→ Written task
Rewrite the items below, swapping every "Where should I click to" for "Where do I tap to" and leaving everything else as it is.

Word and element locating data:
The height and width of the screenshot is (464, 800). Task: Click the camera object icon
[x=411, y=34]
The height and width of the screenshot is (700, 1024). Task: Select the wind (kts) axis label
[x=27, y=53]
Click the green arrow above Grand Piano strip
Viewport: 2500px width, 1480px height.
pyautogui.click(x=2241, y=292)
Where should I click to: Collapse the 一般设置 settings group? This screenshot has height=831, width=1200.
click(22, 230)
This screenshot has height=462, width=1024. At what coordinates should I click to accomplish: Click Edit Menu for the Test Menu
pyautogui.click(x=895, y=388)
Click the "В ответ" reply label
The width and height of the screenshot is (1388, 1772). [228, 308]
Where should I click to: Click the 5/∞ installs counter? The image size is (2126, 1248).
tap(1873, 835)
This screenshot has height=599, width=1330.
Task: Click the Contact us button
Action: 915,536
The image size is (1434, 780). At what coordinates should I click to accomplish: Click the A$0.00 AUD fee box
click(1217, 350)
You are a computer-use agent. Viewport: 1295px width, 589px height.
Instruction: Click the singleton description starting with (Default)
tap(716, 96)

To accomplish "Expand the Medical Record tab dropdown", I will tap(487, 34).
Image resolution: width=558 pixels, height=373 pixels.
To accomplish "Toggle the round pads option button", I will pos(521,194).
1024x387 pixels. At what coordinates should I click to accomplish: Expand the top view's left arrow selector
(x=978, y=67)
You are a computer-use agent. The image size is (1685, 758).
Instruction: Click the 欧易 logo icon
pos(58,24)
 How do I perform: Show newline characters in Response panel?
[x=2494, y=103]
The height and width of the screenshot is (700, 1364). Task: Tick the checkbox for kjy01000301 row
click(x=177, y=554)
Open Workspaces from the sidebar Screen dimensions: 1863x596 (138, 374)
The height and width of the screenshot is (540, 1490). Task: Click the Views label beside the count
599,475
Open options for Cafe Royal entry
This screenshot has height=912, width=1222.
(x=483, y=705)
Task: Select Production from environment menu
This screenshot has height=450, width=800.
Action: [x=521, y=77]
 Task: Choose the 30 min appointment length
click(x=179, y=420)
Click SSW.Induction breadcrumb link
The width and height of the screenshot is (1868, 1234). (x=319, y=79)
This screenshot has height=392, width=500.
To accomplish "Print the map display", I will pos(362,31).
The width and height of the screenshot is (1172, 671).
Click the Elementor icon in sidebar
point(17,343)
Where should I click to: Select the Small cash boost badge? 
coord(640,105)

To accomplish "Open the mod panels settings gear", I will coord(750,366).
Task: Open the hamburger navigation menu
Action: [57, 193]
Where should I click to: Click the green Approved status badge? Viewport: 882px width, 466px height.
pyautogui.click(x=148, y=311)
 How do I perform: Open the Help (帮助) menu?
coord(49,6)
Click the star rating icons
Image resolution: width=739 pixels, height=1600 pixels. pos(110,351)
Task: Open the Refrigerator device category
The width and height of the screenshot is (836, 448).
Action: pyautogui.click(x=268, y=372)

→ Answer for this exercise
The height and width of the screenshot is (464, 800). Task: Click the camera object icon
[x=411, y=34]
The height and width of the screenshot is (700, 1024). Task: Select the wind (kts) axis label
[x=27, y=53]
Click the green arrow above Grand Piano strip
Viewport: 2500px width, 1480px height.
pyautogui.click(x=2241, y=292)
Where do I tap to: Collapse the 一般设置 settings group? This screenshot has height=831, width=1200.
click(22, 230)
This screenshot has height=462, width=1024. At what coordinates should I click to accomplish: Click Edit Menu for the Test Menu
pyautogui.click(x=895, y=388)
Click the "В ответ" reply label
The width and height of the screenshot is (1388, 1772). [228, 308]
Where do I tap to: Click the 5/∞ installs counter? The image size is (2126, 1248).
tap(1873, 835)
This screenshot has height=599, width=1330.
Task: Click the Contact us button
Action: 915,536
The image size is (1434, 780). At what coordinates should I click to accomplish: Click the A$0.00 AUD fee box
click(1217, 350)
You are a computer-use agent. Viewport: 1295px width, 589px height.
Instruction: Click the singleton description starting with (Default)
tap(716, 96)

To accomplish "Expand the Medical Record tab dropdown", I will tap(487, 34).
Image resolution: width=558 pixels, height=373 pixels.
To accomplish "Toggle the round pads option button", I will pos(521,194).
1024x387 pixels. At what coordinates should I click to accomplish: Expand the top view's left arrow selector
(x=978, y=67)
You are a computer-use agent. The image size is (1685, 758).
Instruction: Click the 欧易 logo icon
pos(58,24)
 How do I perform: Show newline characters in Response panel?
[x=2494, y=103]
The height and width of the screenshot is (700, 1364). Task: Tick the checkbox for kjy01000301 row
click(x=177, y=554)
Open Workspaces from the sidebar Screen dimensions: 1863x596 (138, 374)
The height and width of the screenshot is (540, 1490). Task: Click the Views label beside the count
599,475
Open options for Cafe Royal entry
This screenshot has height=912, width=1222.
(x=483, y=705)
Task: Select Production from environment menu
This screenshot has height=450, width=800.
Action: [x=521, y=77]
 Task: Choose the 30 min appointment length
click(x=179, y=420)
Click SSW.Induction breadcrumb link
The width and height of the screenshot is (1868, 1234). (x=319, y=79)
This screenshot has height=392, width=500.
To accomplish "Print the map display", I will pos(362,31).
The width and height of the screenshot is (1172, 671).
Click the Elementor icon in sidebar
point(17,343)
Where do I tap to: Select the Small cash boost badge? 
coord(640,105)

To accomplish "Open the mod panels settings gear", I will coord(750,366).
Task: Open the hamburger navigation menu
Action: [57, 193]
Where do I tap to: Click the green Approved status badge? Viewport: 882px width, 466px height.
pyautogui.click(x=148, y=311)
 How do I perform: Open the Help (帮助) menu?
coord(49,6)
Click the star rating icons
Image resolution: width=739 pixels, height=1600 pixels. pos(110,351)
Task: Open the Refrigerator device category
The width and height of the screenshot is (836, 448).
Action: pyautogui.click(x=268, y=372)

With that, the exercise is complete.